KMGi
- Type: Advertising agency
- Industry: Internet advertising
- Founded: 1997
- Founder: Alex Konanykhin
- Headquarters: New York City
- Key people: Alex Konanykhin Silvina Moschini Nikolai Mentchokov Elena Gratcheva
- Services: Internet commercials, web presentations, website design, commercial software
- Subsidiaries: Publicity Guaranteed WikiExperts.us TransparentBusiness

= KMGi Group =

Advertising company

KMGi Group is an online advertising Internet company that includes WikiExperts.

== History ==
Founded in 1997 in New York City by Alex Konanykhin, Nikolai Mentchokov, and Elena Gratcheva as an advertising agency. The company later shifted focus to work primarily on website design. The company name is based on the initials of the founders' last names. The company's first headquarters were located in the Empire State Building. At that time, many of the company's employees were Russian. The company began with 35 employees based in one physical location, but has since moved to the use of a virtual office, using employees from different countries instead of just one location.

== Webmercials ==
In 1998, KMGi introduced the use of Macromedia’s Flash Technology for online advertising. Alex Mentchoukov, the agency's chief creative officer, created a way of using vector-based graphics for Web advertisements without using as much bandwidth as pixel-based graphics. From this work, KMGi became one of the first companies to create animated, television-style "webmercials" for the Internet. In August 2000, KMGi partnered with Unicast to move from using the interstitial format for its commercials to the superstitial format, which reduced the slowdown effect of browser downloads. In 2002 the KMGi website then became the first to be carried entirely in Flash Lingo. KMGi's webmercial and other services clients have included Volvo, Pfizer, DuPont, Best Western, Verizon, and Macromedia. In addition, the agency has produced advertisements for companies including Coca-Cola, Lexus, and the New York Post.

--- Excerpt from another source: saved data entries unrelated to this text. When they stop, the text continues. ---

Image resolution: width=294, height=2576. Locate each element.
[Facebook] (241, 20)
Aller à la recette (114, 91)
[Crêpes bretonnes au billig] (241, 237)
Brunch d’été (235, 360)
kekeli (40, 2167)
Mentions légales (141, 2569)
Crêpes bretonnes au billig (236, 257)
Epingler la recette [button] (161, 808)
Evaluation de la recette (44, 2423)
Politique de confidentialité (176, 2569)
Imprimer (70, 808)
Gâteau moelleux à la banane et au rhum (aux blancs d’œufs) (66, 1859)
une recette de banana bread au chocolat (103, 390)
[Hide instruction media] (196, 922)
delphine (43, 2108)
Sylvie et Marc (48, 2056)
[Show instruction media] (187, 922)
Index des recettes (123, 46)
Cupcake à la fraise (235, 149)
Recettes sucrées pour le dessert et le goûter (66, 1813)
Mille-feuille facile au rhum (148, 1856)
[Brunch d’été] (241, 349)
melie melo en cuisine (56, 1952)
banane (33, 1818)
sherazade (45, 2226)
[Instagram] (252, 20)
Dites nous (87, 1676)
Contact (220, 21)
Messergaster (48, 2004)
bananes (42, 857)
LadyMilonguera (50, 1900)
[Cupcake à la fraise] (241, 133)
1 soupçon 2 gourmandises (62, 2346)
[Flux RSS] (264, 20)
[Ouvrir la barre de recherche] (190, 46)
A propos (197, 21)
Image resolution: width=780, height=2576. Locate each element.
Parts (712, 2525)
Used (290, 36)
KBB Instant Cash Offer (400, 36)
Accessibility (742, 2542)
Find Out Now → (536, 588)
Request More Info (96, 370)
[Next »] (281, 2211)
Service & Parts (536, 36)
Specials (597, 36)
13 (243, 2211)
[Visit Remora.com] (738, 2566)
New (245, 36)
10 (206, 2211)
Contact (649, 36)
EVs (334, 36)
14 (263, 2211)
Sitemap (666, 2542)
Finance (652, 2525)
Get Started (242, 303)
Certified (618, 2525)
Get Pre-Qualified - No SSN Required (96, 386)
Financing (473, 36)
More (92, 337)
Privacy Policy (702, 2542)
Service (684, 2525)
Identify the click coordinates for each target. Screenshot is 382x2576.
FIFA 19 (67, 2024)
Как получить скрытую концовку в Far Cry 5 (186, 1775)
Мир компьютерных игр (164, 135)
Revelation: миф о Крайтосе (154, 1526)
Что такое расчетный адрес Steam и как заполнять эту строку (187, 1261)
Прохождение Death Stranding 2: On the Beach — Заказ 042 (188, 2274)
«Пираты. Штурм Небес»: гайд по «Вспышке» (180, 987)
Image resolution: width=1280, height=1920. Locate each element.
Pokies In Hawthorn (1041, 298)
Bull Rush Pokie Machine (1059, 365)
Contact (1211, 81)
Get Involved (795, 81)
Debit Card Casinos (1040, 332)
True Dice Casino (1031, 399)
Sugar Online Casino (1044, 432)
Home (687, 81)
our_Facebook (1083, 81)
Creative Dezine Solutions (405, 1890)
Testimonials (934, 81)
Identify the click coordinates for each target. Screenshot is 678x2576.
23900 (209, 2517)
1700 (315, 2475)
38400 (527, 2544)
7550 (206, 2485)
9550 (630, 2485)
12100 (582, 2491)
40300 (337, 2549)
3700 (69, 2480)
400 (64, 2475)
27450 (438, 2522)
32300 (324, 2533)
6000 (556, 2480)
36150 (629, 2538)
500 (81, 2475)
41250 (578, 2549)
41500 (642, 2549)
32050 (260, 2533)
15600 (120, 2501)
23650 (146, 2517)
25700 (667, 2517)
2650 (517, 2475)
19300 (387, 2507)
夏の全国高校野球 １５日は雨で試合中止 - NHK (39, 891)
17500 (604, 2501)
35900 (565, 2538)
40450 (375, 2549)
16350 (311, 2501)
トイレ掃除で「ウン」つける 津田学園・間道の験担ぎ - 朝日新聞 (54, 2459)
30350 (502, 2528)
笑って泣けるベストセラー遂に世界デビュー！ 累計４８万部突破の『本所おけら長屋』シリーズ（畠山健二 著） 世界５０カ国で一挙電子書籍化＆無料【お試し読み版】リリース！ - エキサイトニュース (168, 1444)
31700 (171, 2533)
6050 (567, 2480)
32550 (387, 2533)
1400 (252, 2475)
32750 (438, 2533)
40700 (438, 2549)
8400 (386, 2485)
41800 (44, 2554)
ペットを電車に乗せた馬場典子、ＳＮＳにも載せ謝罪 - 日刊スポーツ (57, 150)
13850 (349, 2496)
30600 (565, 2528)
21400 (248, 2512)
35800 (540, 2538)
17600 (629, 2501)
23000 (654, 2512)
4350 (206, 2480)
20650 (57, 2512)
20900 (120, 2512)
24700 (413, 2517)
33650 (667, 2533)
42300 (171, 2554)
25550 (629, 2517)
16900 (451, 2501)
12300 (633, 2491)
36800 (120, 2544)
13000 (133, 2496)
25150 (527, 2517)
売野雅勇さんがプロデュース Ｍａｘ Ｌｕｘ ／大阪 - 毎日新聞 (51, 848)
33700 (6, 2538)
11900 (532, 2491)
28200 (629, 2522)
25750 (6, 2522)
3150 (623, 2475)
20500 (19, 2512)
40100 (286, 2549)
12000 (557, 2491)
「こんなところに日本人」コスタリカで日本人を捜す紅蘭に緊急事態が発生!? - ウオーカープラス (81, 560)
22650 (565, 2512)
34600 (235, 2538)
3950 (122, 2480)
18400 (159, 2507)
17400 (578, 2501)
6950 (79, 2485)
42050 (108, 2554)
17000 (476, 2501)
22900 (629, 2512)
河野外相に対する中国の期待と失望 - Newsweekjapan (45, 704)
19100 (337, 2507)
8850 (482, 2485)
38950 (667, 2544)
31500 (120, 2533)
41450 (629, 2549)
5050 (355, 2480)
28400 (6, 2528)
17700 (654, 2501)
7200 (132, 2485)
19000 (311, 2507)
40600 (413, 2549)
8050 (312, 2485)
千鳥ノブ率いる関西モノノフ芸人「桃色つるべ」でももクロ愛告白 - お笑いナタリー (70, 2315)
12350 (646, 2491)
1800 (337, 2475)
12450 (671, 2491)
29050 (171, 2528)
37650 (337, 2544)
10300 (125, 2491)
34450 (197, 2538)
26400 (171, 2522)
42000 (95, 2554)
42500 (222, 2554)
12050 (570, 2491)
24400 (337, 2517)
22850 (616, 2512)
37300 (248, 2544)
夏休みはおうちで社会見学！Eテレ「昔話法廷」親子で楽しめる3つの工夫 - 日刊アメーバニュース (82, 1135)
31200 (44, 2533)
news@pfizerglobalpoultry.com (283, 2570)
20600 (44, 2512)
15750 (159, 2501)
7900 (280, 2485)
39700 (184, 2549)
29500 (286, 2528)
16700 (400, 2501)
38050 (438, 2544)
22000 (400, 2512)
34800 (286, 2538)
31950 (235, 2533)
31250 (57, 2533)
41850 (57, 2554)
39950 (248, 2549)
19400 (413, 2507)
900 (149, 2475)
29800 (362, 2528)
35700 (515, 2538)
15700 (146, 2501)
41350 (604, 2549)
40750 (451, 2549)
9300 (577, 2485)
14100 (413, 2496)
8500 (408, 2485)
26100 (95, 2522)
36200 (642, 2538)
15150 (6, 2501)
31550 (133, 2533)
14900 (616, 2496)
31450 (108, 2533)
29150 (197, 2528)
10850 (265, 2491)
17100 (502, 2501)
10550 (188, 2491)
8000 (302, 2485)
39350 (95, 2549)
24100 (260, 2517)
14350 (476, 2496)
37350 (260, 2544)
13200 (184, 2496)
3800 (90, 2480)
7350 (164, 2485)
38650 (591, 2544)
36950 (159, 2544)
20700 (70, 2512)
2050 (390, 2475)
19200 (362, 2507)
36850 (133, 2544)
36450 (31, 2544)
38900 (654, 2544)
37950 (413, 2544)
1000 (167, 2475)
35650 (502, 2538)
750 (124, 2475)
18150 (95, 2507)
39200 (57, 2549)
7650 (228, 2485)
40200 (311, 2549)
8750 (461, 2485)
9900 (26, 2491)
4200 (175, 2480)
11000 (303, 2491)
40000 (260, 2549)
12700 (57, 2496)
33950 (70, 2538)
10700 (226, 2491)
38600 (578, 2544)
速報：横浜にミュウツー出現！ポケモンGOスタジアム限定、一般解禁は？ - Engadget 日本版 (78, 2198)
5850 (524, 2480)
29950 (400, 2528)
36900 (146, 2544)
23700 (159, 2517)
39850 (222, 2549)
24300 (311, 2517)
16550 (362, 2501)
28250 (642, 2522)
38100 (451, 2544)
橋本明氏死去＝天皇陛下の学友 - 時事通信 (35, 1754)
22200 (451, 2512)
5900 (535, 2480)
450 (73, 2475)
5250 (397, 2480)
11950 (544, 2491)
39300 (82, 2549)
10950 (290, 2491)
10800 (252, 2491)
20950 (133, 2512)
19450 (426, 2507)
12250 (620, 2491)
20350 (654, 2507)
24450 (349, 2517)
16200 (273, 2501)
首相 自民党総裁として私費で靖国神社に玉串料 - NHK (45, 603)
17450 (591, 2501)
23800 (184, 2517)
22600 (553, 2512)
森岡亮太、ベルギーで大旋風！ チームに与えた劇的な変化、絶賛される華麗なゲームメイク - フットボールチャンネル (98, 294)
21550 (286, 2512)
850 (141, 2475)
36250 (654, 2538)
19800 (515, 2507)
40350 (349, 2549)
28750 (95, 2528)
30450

== Software and services ==
In 2000, the company began selling retail software and by 2004, KMGi had $1.4 million in sales of software. Part of the company's marketing plan included the distribution of free anti-spam software to consumers who watched a 30-second commercial. KMGi also created WebPresentations, a producer of online product demonstrations. In 2004 KMGi released SeePassword, a program that allowed users to recover hidden or lost passwords from Internet Explorer. In 2005, KMGi formed a subsidiary called Publicity Guaranteed, public relations firm. In 2010, KMGi then formed a subsidiary called WikiExperts, which says that it creates and repairs English Wikipedia articles for companies, or advises them on how to create articles themselves. At the time of WikiExperts' creation, Konanykhin suggested that Wikipedia should use advertising to generate more revenue and pay "qualified experts" to improve its content.

In 2011 KMGi released TransparentBusiness software, which allows employers or clients to monitor the activity of those working for them on computers via a cloud-supported activity monitor and screenshots. In 2012 TransparentBusiness received the PC World Latin America Rising Star Award for the Best Cloud Computing Solution for Enterprise.